Das OSI weist auf einige Probleme mit der SSPL von Elastic hin, insbesondere aus Sicht der Community-Mitglieder, deren Beiträge zu einem liebgewonnenen Projekt in Zukunft hinter einer proprietären, restriktiven Lizenz landen, so dass sich nun Elastic an ihrer harten Arbeit bereichert. Das OSI argumentiert, dass die Änderungen von Elastic keinen Fehler im Konzept von Open Source offenlegen, sondern dass "das aktuelle Geschäftsmodell von Elastic nicht mit dem übereinstimmt, wofür Open Source-Lizenzen entwickelt wurden."

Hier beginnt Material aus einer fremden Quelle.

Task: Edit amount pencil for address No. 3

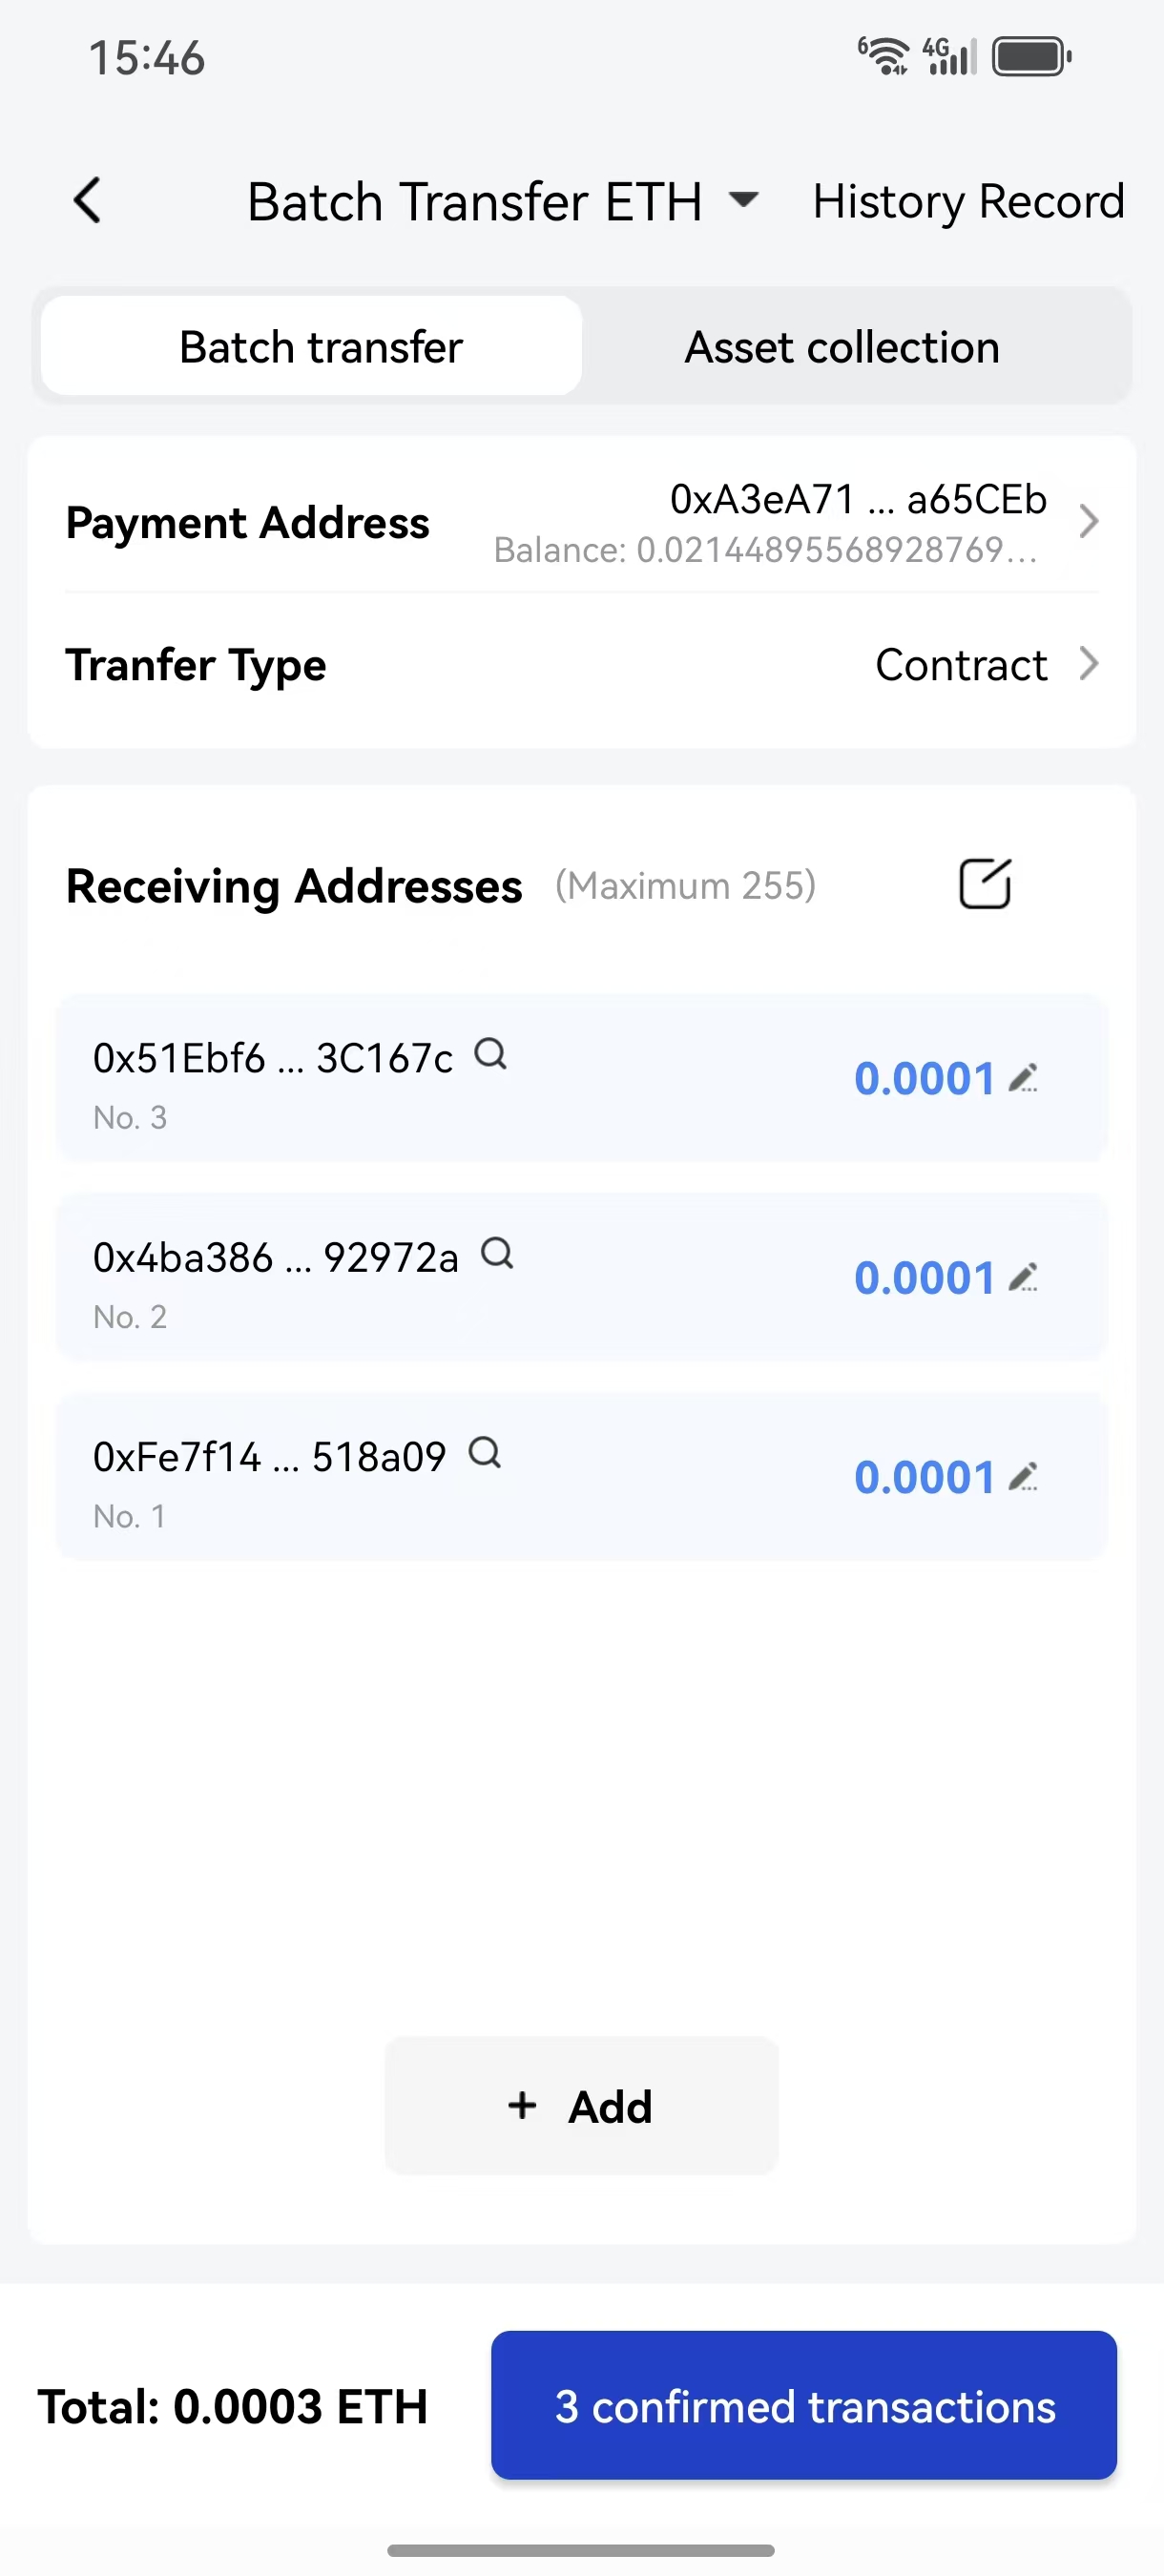Action: (1023, 1078)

Elasticsearch hat sich mit dieser Vorgehensweise somit selbst in den Fuß geschossen: die OpenSearch-Abspaltung von AWS ist derzeit die beste Lösung für das Elasticsearch-Dilemma, in dem sich Nutzer nun wiederfinden. Es müssen jedoch genügend unabhängige Entwickler – das heißt solche, die nicht mit AWS verbunden sind – teilnehmen, damit das Projekt wirklich erfolgreich ist. Zeitgleich haben bereits andere Unternehmen angekündigt, das Projekt unter echten Open-Source-Lizenzen fortzuführen.

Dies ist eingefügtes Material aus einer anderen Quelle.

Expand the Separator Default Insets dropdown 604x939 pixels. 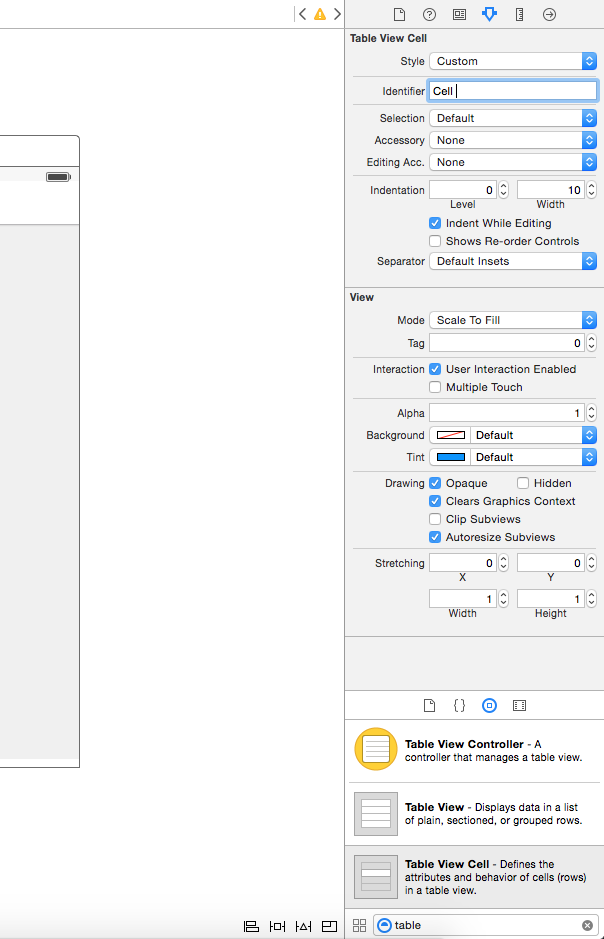click(513, 261)
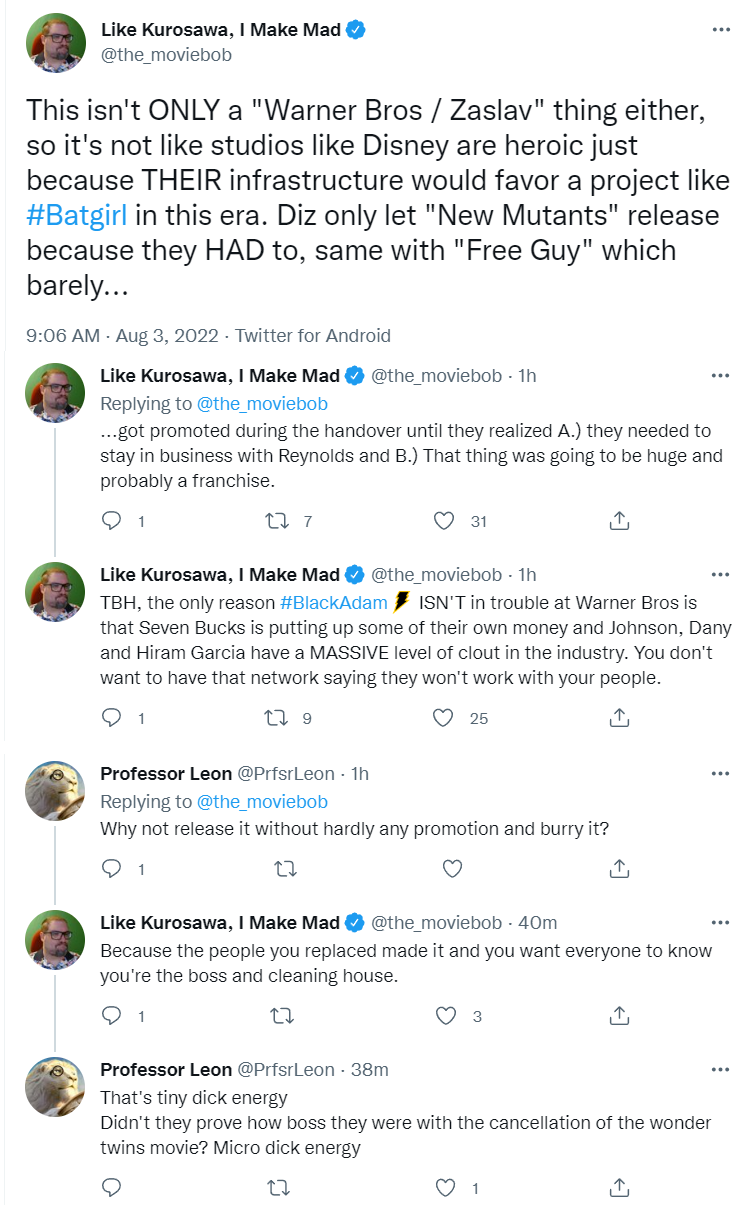
Task: Like the Black Adam tweet with 25 likes
Action: [446, 717]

Während der Vorfall mit Elasticsearch Mängel im COSS-Geschäftsmodell in der Cloud-Ära aufzeigt, muss dies nicht das Todesurteil für kommerzielle Open-Source-Projekte sein. Stattdessen müssen sie Funktionen erstellen, die im Kontext von IaaS und SaaS einen Mehrwert bieten, und ihre Dienste so verpacken, dass sie als Ergänzung zu OSS-basierten Cloud-Diensten auf Cloud-Marktplätzen verteilt werden können.